**ACTIVITY**
The span to be transcribed begins with the line that contains "Open the first aspect icon under Aspects" and ends with the last line of the listing; copy it exactly and include nothing else.

**INFORMATION SUPPLIED**
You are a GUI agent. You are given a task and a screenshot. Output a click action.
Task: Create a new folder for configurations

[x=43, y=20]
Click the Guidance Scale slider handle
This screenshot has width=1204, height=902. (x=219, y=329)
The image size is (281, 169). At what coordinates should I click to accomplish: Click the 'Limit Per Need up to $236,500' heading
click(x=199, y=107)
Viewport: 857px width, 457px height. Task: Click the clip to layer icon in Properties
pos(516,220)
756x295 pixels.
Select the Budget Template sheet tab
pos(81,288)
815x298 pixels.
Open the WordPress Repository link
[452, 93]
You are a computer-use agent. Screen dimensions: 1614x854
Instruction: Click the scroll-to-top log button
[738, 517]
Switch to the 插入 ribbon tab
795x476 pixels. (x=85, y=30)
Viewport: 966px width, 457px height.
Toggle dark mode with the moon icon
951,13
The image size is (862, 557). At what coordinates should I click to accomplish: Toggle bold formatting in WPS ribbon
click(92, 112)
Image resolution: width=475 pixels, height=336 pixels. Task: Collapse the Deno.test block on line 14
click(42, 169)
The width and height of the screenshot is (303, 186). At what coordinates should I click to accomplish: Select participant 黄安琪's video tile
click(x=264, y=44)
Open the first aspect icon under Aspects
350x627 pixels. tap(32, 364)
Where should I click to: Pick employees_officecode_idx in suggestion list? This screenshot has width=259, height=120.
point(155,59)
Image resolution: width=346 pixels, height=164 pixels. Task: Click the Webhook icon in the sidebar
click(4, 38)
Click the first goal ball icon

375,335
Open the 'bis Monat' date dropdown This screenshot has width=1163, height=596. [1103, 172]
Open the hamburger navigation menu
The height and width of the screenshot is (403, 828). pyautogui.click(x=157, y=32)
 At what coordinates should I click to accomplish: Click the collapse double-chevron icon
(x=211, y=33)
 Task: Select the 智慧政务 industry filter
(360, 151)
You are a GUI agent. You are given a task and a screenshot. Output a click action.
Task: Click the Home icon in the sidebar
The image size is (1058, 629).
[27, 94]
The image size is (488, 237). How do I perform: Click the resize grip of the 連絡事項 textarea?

**COMPLETED EXERCISE**
Open the first aspect icon under Aspects
350x627 pixels. tap(32, 364)
Where should I click to: Pick employees_officecode_idx in suggestion list? This screenshot has width=259, height=120.
point(155,59)
Image resolution: width=346 pixels, height=164 pixels. Task: Click the Webhook icon in the sidebar
click(4, 38)
Click the first goal ball icon

375,335
Open the 'bis Monat' date dropdown This screenshot has width=1163, height=596. [1103, 172]
Open the hamburger navigation menu
The height and width of the screenshot is (403, 828). pyautogui.click(x=157, y=32)
 At what coordinates should I click to accomplish: Click the collapse double-chevron icon
(x=211, y=33)
 Task: Select the 智慧政务 industry filter
(360, 151)
You are a GUI agent. You are given a task and a screenshot. Output a click action.
Task: Click the Home icon in the sidebar
The image size is (1058, 629).
[27, 94]
The image size is (488, 237). How do I perform: Click the resize grip of the 連絡事項 textarea?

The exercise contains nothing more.